*** Available data ***

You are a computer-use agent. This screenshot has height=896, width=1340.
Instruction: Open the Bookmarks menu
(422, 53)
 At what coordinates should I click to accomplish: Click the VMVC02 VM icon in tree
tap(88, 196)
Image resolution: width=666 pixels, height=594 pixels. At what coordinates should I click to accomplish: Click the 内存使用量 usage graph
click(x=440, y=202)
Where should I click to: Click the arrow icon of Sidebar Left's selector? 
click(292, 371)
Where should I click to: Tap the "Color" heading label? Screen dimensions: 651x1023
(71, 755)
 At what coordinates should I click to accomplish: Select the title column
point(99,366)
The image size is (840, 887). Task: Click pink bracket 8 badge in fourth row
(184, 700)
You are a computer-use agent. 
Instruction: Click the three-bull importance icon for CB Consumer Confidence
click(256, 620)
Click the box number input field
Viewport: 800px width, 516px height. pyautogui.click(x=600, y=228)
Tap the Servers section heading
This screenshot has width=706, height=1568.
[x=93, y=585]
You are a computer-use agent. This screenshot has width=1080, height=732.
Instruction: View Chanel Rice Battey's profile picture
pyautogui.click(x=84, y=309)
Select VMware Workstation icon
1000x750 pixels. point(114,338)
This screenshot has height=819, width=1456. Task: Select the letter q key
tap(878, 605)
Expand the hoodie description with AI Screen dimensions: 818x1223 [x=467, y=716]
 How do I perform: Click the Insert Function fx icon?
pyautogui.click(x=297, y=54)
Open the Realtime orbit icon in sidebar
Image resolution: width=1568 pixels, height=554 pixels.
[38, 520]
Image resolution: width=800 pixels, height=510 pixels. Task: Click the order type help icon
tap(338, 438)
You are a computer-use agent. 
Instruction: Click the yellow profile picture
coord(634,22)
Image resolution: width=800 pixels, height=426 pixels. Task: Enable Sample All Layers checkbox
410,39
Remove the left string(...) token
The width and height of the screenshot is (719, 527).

*** End of Available data ***

[What you need to do]
Would you return the entries exactly as they stand?

[Solution]
You are a computer-use agent. This screenshot has height=896, width=1340.
Instruction: Open the Bookmarks menu
(422, 53)
 At what coordinates should I click to accomplish: Click the VMVC02 VM icon in tree
tap(88, 196)
Image resolution: width=666 pixels, height=594 pixels. At what coordinates should I click to accomplish: Click the 内存使用量 usage graph
click(x=440, y=202)
Where should I click to: Click the arrow icon of Sidebar Left's selector? 
click(292, 371)
Where should I click to: Tap the "Color" heading label? Screen dimensions: 651x1023
(71, 755)
 At what coordinates should I click to accomplish: Select the title column
point(99,366)
The image size is (840, 887). Task: Click pink bracket 8 badge in fourth row
(184, 700)
You are a computer-use agent. 
Instruction: Click the three-bull importance icon for CB Consumer Confidence
click(256, 620)
Click the box number input field
Viewport: 800px width, 516px height. pyautogui.click(x=600, y=228)
Tap the Servers section heading
This screenshot has width=706, height=1568.
[x=93, y=585]
You are a computer-use agent. This screenshot has width=1080, height=732.
Instruction: View Chanel Rice Battey's profile picture
pyautogui.click(x=84, y=309)
Select VMware Workstation icon
1000x750 pixels. point(114,338)
This screenshot has height=819, width=1456. Task: Select the letter q key
tap(878, 605)
Expand the hoodie description with AI Screen dimensions: 818x1223 [x=467, y=716]
 How do I perform: Click the Insert Function fx icon?
pyautogui.click(x=297, y=54)
Open the Realtime orbit icon in sidebar
Image resolution: width=1568 pixels, height=554 pixels.
[38, 520]
Image resolution: width=800 pixels, height=510 pixels. Task: Click the order type help icon
tap(338, 438)
You are a computer-use agent. 
Instruction: Click the yellow profile picture
coord(634,22)
Image resolution: width=800 pixels, height=426 pixels. Task: Enable Sample All Layers checkbox
410,39
Remove the left string(...) token
The width and height of the screenshot is (719, 527).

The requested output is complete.